History

Nazi Germany
- Name: U-827
- Ordered: 8 June 1942
- Builder: Schichau-Werke, Danzig
- Yard number: 1590
- Laid down: 7 August 1943
- Launched: 9 March 1944
- Commissioned: 25 May 1944
- Fate: Scuttled on 5 May 1945 in Flensburg Fjord; Wreck broken up in 1948;

General characteristics
- Class & type: Type VIIC/41 submarine
- Displacement: 759 tonnes (747 long tons) surfaced; 860 t (846 long tons) submerged;
- Length: 67.10 m (220 ft 2 in) o/a; 50.50 m (165 ft 8 in) pressure hull;
- Beam: 6.20 m (20 ft 4 in) o/a; 4.70 m (15 ft 5 in) pressure hull;
- Height: 9.60 m (31 ft 6 in)
- Draught: 4.74 m (15 ft 7 in)
- Installed power: 2,800–3,200 PS (2,100–2,400 kW; 2,800–3,200 bhp) (diesels); 750 PS (550 kW; 740 shp) (electric);
- Propulsion: 2 shafts; 2 × diesel engines; 2 × electric motors;
- Speed: 17.7 knots (32.8 km/h; 20.4 mph) surfaced; 7.6 knots (14.1 km/h; 8.7 mph) submerged;
- Range: 8,500 nmi (15,700 km; 9,800 mi) at 10 knots (19 km/h; 12 mph) surfaced; 80 nmi (150 km; 92 mi) at 4 knots (7.4 km/h; 4.6 mph) submerged;
- Test depth: 250 m (820 ft); Crush depth: 275–325 m (902–1,066 ft);
- Complement: 4 officers, 40–56 enlisted
- Armament: 5 × 53.3 cm (21 in) torpedo tubes (four bow, one stern); 14 × torpedoes ; 1 × 8.8 cm (3.46 in) deck gun (220 rounds); 1 × 3.7 cm (1.5 in) Flak M42 AA gun; 2 × 2 cm (0.79 in) C/30 AA guns;

Service record
- Part of: 8th U-boat Flotilla; 25 May 1944 – 28 February 1945; 11th U-boat Flotilla; 1 March – 5 May 1945;
- Identification codes: M 36 350
- Commanders: Kptlt. Wilhelm Hunck; 25 May 1944 – March 1945; Kptlt. Kurt Baberg; 26 April – 5 May 1945;
- Operations: None
- Victories: None

= German submarine U-827 =

German World War II submarine

German submarine U-827 was a Type VIIC/41 U-boat of Nazi Germany's Kriegsmarine during the Second World War. She was ordered on 8 June 1942, laid down on 7 August 1943 at Schichau-Werke, Danzig, West Prussia.

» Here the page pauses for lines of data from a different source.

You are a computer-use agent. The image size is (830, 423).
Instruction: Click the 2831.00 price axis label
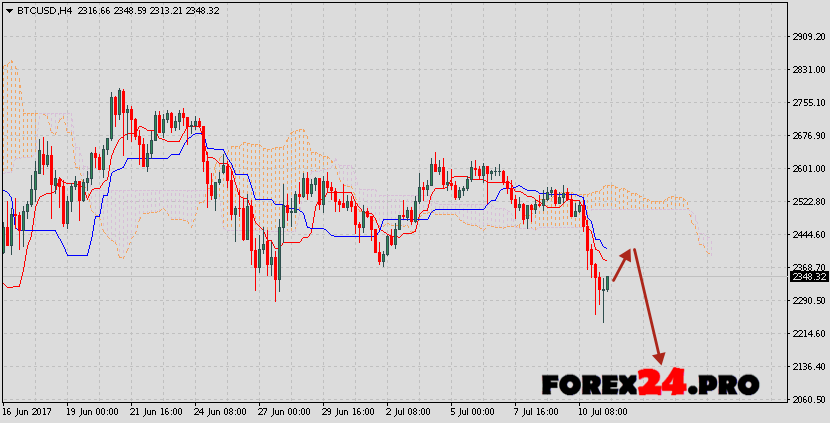[x=806, y=70]
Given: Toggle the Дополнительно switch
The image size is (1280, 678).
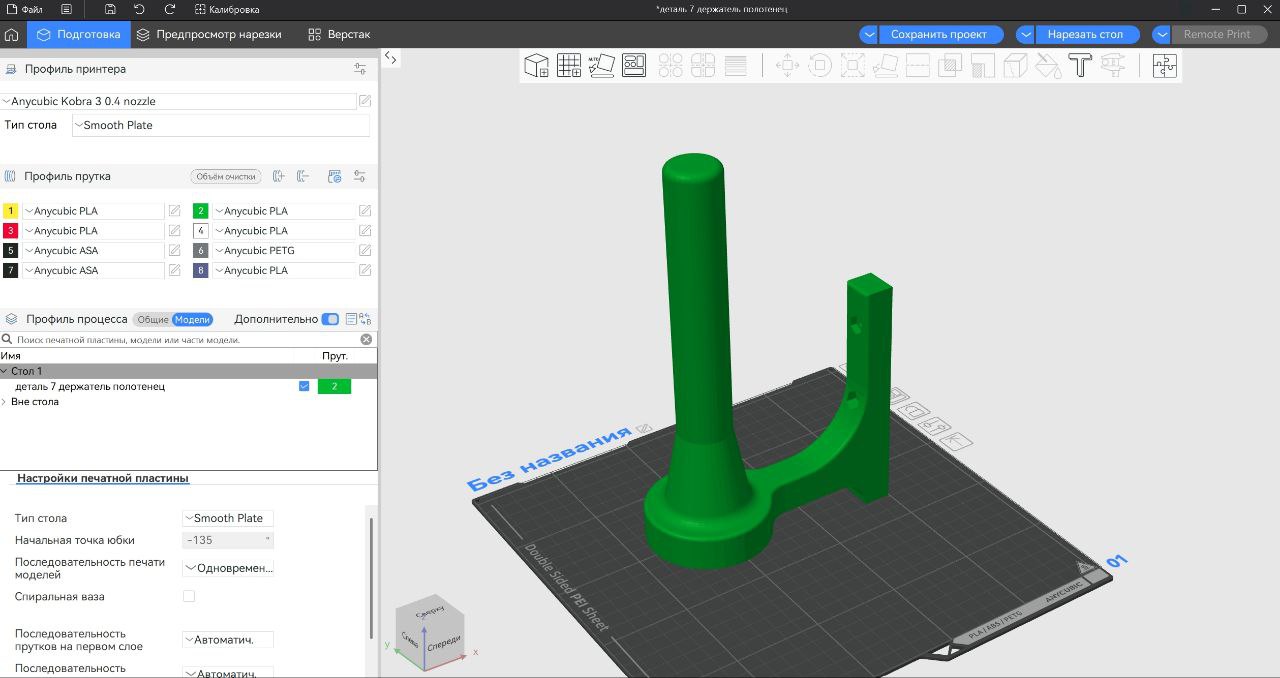Looking at the screenshot, I should (x=330, y=320).
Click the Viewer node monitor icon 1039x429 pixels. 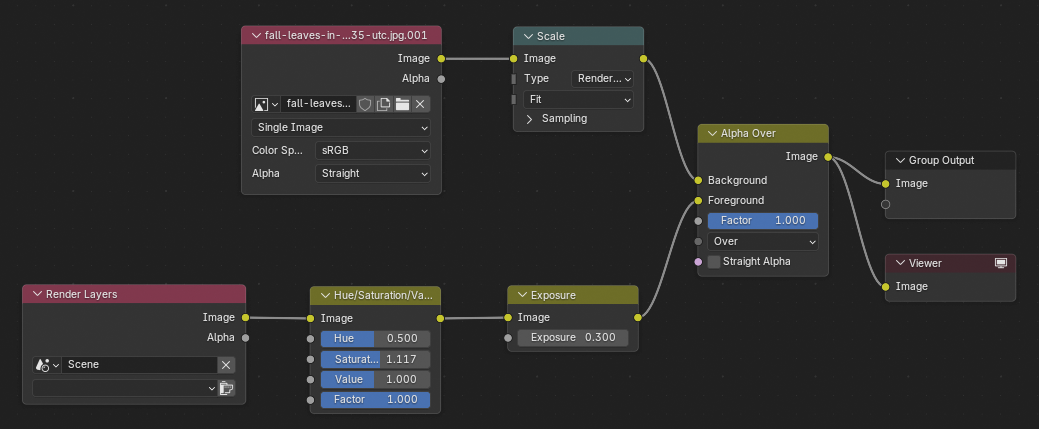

She had two commanders, from 25 May 1944 until March 1945 it was Kapitänleutnant Wilhelm Hunck and then, from 26 April 1945 until 5 May 1945, she had Kapitänleutnant Kurt Baberg.

The U-boat saw no action and was scuttled on 5 May 1945 in Flensburg Fjord. The wreck was broken up in 1948.

==Design==
Like all Type VIIC/41 U-boats, U-827 had a displacement of 759 t when at the surface and 860 t while submerged. She had a total length of 67.10 m, a pressure hull length of 50.50 m, a beam of 6.20 m, and a draught of 4.74 m. The submarine was powered by two Germaniawerft F46 supercharged six-cylinder four-stroke diesel engines producing a total of 2800 to 3200 PS and two BBC GG UB 720/8 double-acting electric motors producing a total of 750 PS for use while submerged. The boat was capable of operating at a depth of 250 m.

The submarine had a maximum surface speed of 17.7 kn and a submerged speed of 7.6 kn. When submerged, the boat could operate for 80 nmi at 4 kn; when surfaced, she could travel 8500 nmi at 10 kn. U-827 was fitted with five 53.3 cm torpedo tubes (four fitted at the bow and one at the stern), fourteen torpedoes, one 8.8 cm SK C/35 naval gun, (220 rounds), one 3.7 cm Flak M42 and two 2 cm C/30 anti-aircraft guns. Its complement was between forty-four and sixty.